| Exercise |
Could you restate the entries word for word, without the images?

| Data to process |
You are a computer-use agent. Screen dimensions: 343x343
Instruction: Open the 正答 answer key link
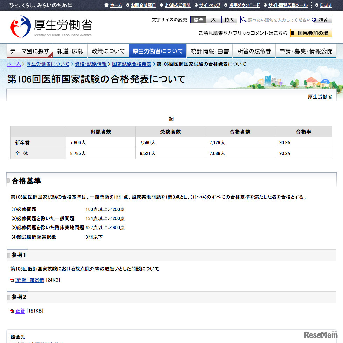[x=20, y=310]
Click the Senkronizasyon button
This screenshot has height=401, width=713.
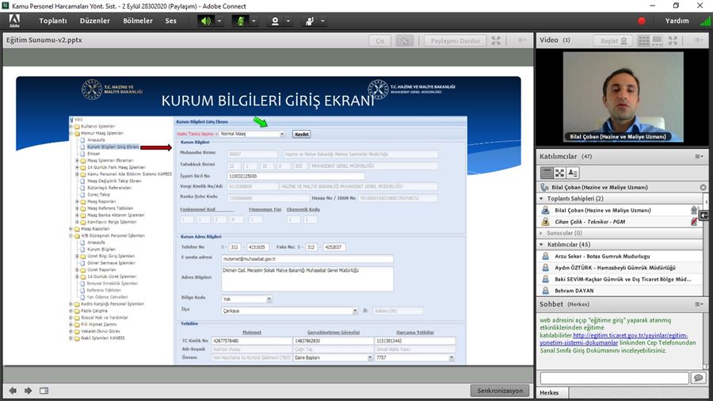(500, 391)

| Result for this exercise |
You are a computer-use agent. Screen dimensions: 343x343
Instruction: Open the 正答 answer key link
[x=20, y=310]
Click the Senkronizasyon button
This screenshot has height=401, width=713.
(500, 391)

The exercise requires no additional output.